News Releases

Date: 7/18/2006

Title: Cattlemen Support Senate Superfund Legislation

WASHINGTON - Bipartisan members of the U.S. Senate are rallying in support of legislation confirming Congress never intended for America’s farmers and ranchers to be subject to 1980s Superfund laws established to address extreme toxic waste sites. The Senate legislation reaffirms that the original Superfund laws, titled Comprehensive Environmental Response Compensation and Liability Act (CERCLA) and Emergency Planning and Community Right-to-Know Act (EPCRA), do not apply to natural animal waste on farms and ranches.

The National Cattlemen’s Beef Association (NCBA) is applauding action from lead Senate co-sponsors of the legislation Pete Domenici (R-N.M.) and Blanche Lincoln (D-Ark.), as well as 21 other Senate co-sponsors.

“Members of the Senate clearly understand how absurd it is that our family farms are somehow being sneakily targeted by exploitation of the Superfund laws,” says Jay Truitt, NCBA vice president of government affairs. “Manure is a natural and beneficial fertilizer that’s been used in agriculture for centuries. It is already highly regulated under federal and state laws, and clearly has nothing to do with the toxic Superfund clean-up laws.”

The Superfund laws were created to provide for cleanup of toxic waste dumps and hazardous chemical spills, to force reporting of releases of hazardous chemicals and to enable emergency response.  Both the CERCLA and EPCRA already contain provisions exempting fertilizer and other substances used in agricultural operations from their regulations. 

“Cattle producers are extensively regulated under the Clean Water Act, the Clean Air Act, the Federal Insecticide, Fungicide and Rodenticide Act, and other federal and state environmental laws,” explains Missouri cattle producer and NCBA President Mike John. “Farmers and ranchers have never been regulated by CERCLA or EPCRA.”

“Manure is a natural fertilizer, used in agriculture for centuries and especially essential to the organic food industry, clearly NOT a Superfund concern,” explains NCBA’s Director of Environmental Issues Tamara Thies. “It is currently well-regulated by a wide range of tough federal and state environmental laws, regulations and permitting requirements.”

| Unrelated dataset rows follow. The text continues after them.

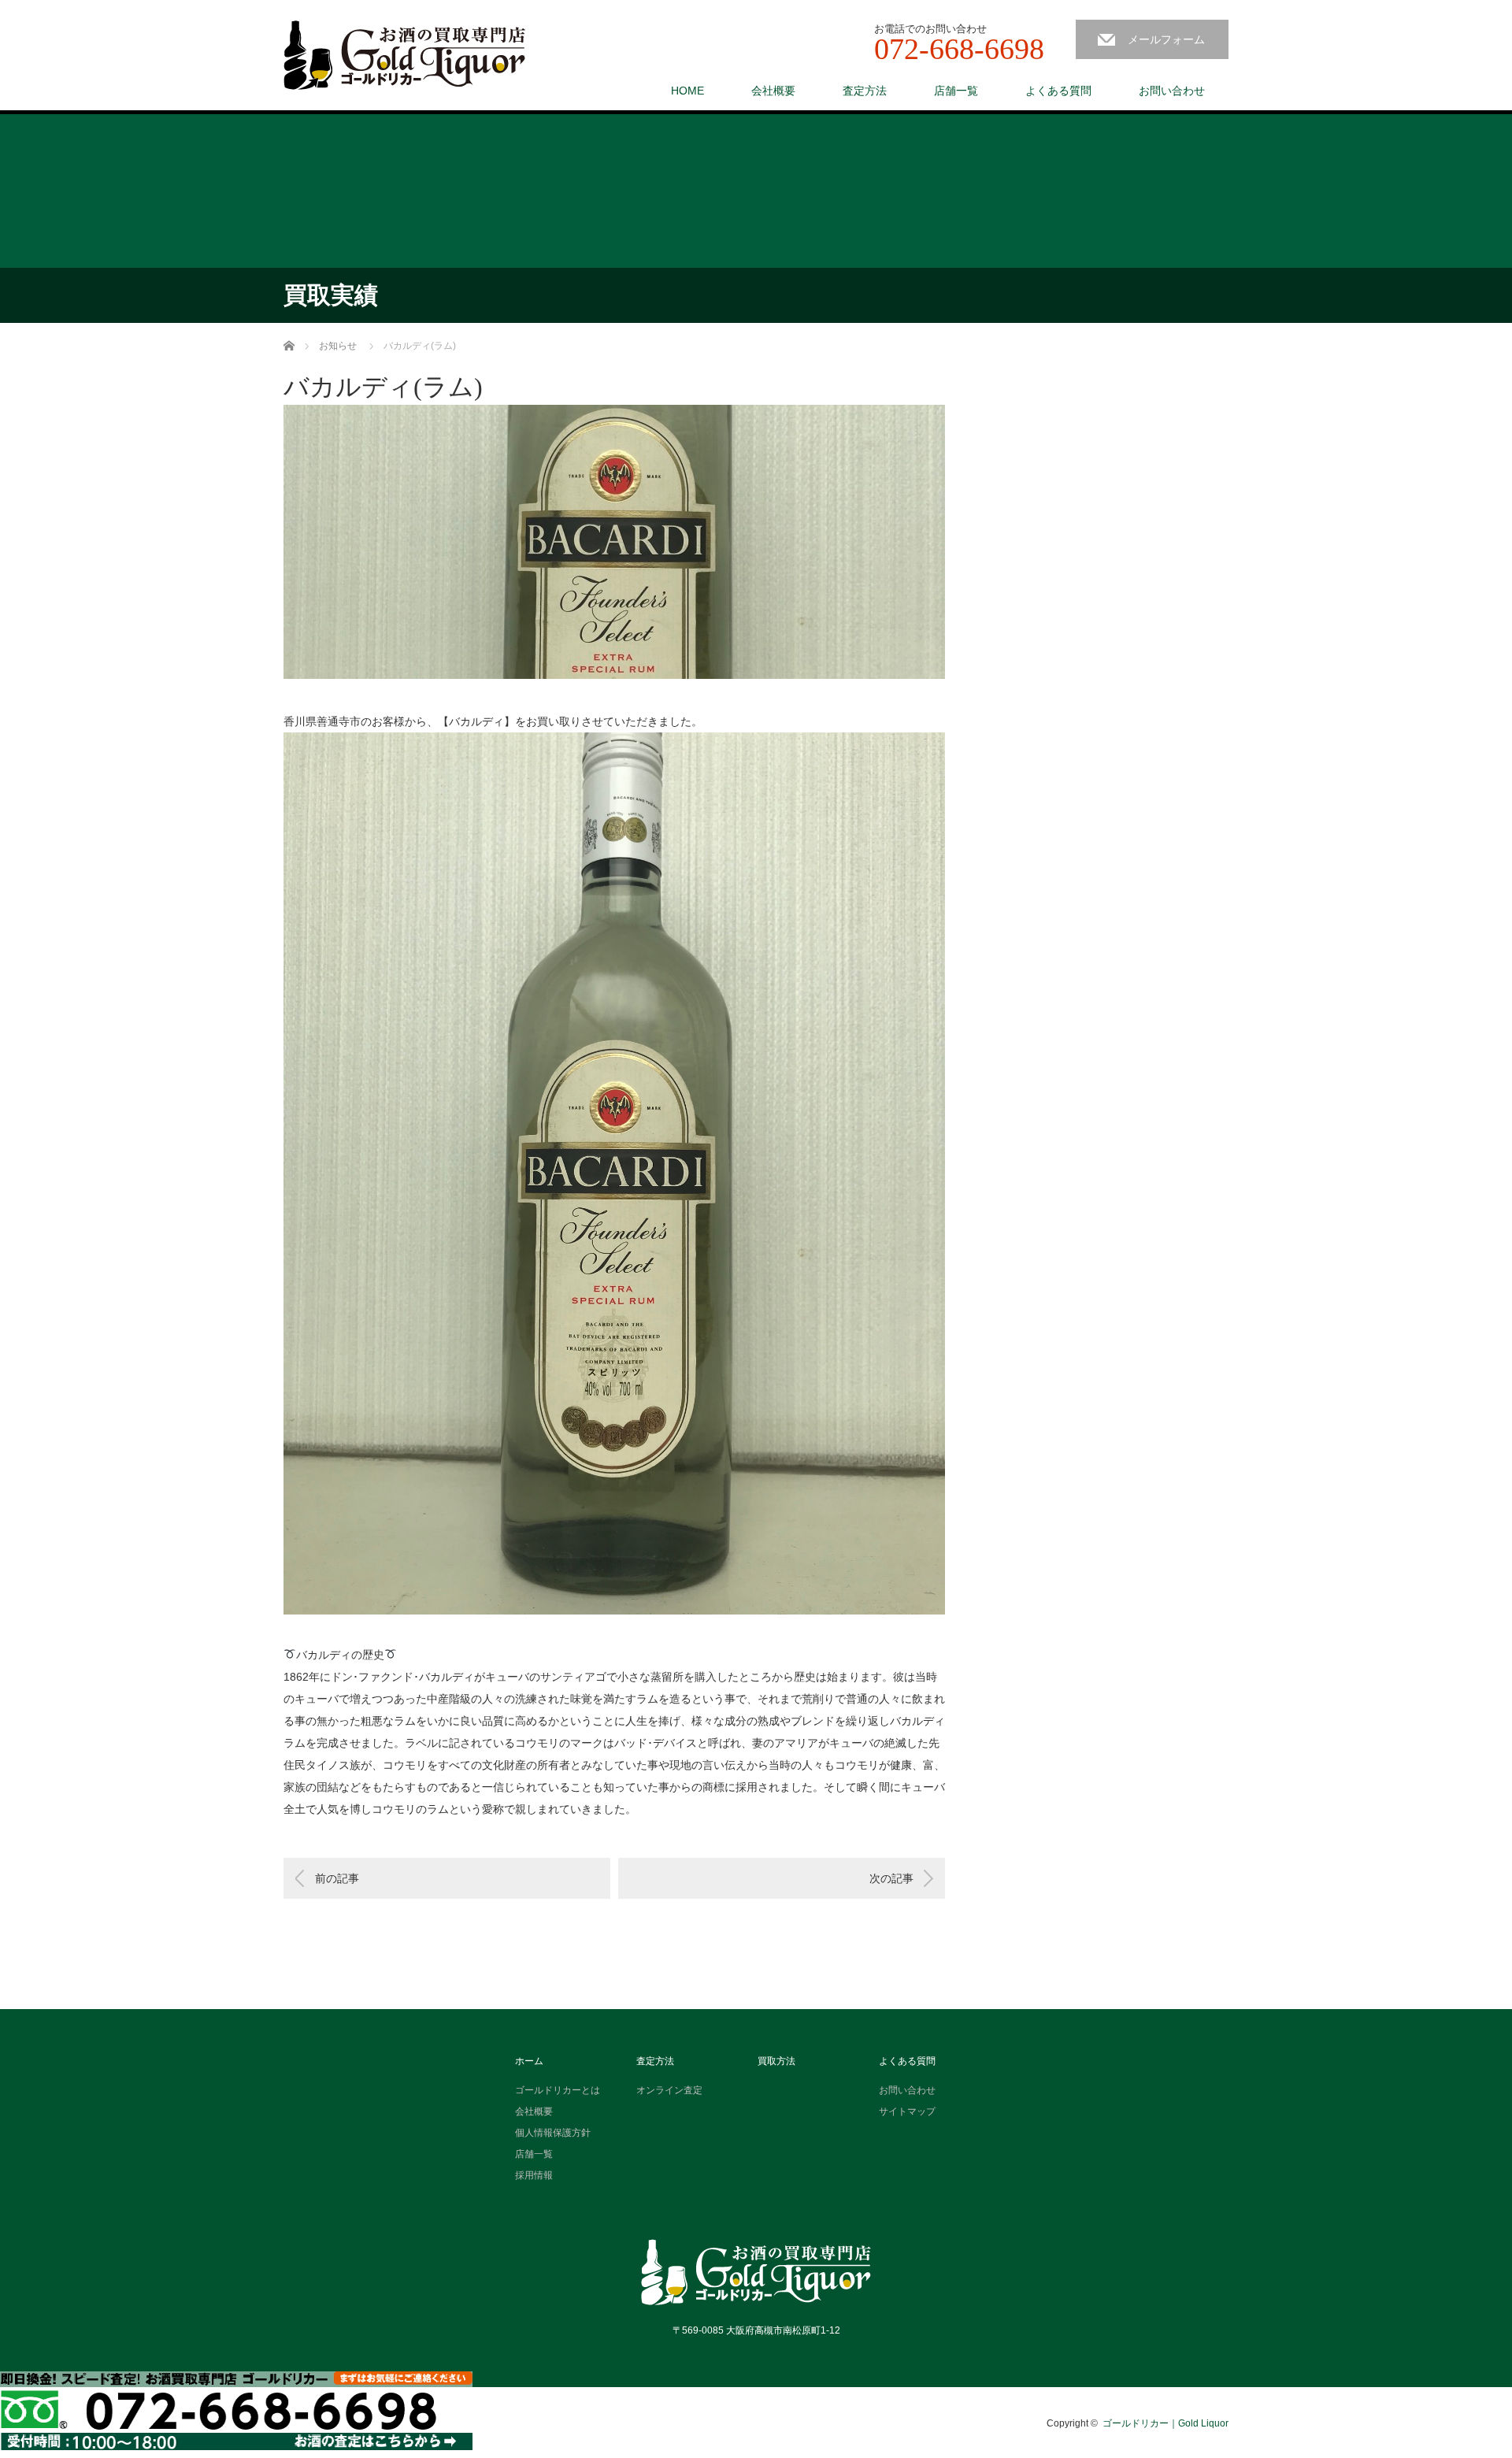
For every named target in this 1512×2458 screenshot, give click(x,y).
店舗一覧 (956, 90)
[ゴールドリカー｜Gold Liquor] (404, 55)
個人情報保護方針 (553, 2132)
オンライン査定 (669, 2090)
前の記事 (337, 1878)
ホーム (529, 2061)
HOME (687, 90)
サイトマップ (907, 2111)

Identical companion legislation in the U.S. House of Representatives (H.R. 4341) has already gained 174 cosponsors from 40 states.

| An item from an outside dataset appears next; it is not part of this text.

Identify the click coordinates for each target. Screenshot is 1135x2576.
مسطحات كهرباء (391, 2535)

“This is one of those absurd issues that you can’t decide whether to laugh or cry about,” says Truitt. “If a single judge decides that manure usage on our family farms is liable under Superfund laws, then we’re basically all out of business. Manure is a naturally occurring material. In fact, under this rational, everyone that uses the bathroom could be considered an open target for million-dollar lawsuits.”

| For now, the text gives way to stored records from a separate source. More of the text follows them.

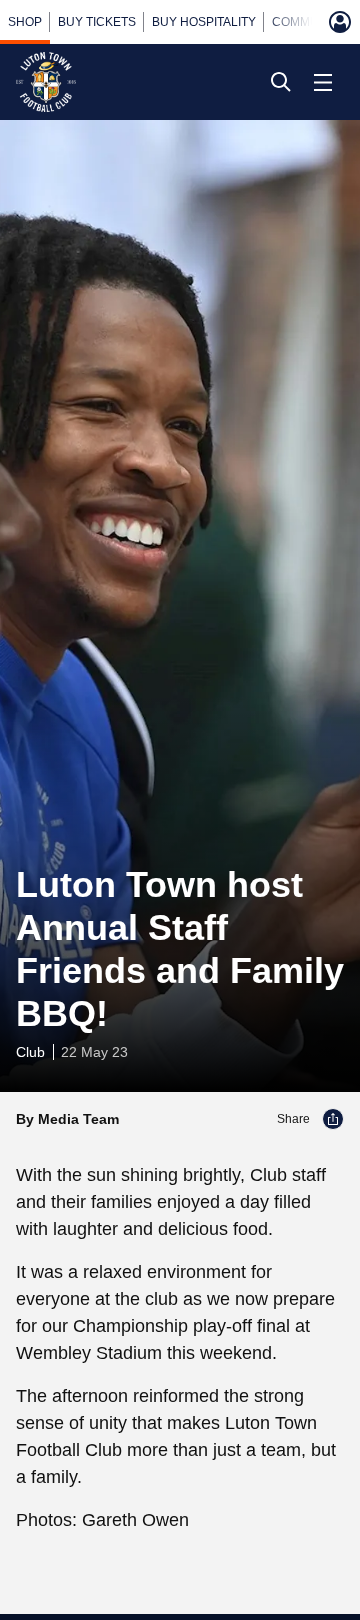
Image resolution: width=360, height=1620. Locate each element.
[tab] (25, 22)
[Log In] (340, 22)
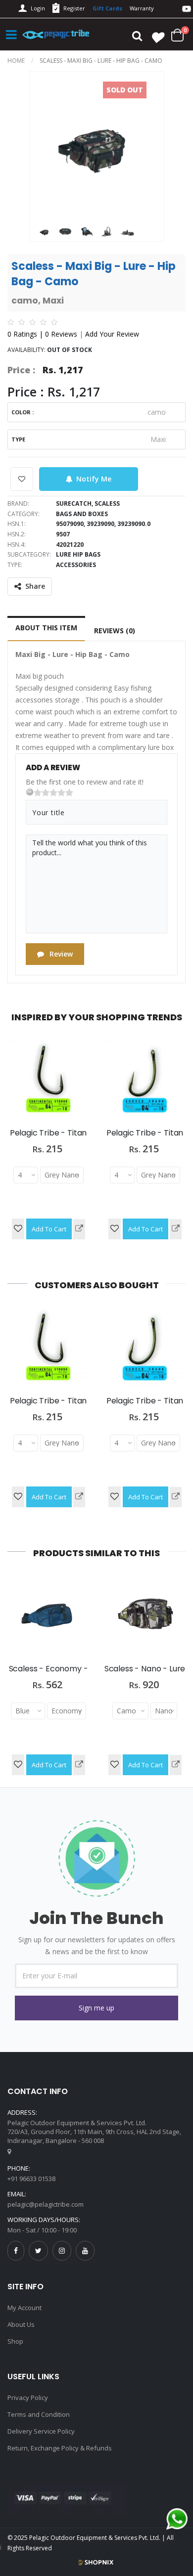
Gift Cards (107, 8)
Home (16, 60)
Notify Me (93, 478)
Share (35, 586)
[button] (96, 2008)
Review (60, 954)
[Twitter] (38, 2250)
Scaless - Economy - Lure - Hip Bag (48, 1674)
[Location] (9, 2151)
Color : (22, 412)
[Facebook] (15, 2250)
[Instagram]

“Superfund laws are supposed to apply to the worst toxic waste situations in the country. Ranchers are responsible stewards of the land who understand more than anyone the value of land conservation,” says John. “We applaud members of Congress for seeing the magnitude of this issue for America’s farmers and ranchers. Thanks for giving the much-needed reality check to those attempting to manipulate and misinterpret Superfund laws to their financial advantage.”

NCBA members are urging all U.S. cattle producers to contact members of Congress and ask them to speak out for American agriculture and sign on in support of this legislation in the House and Senate.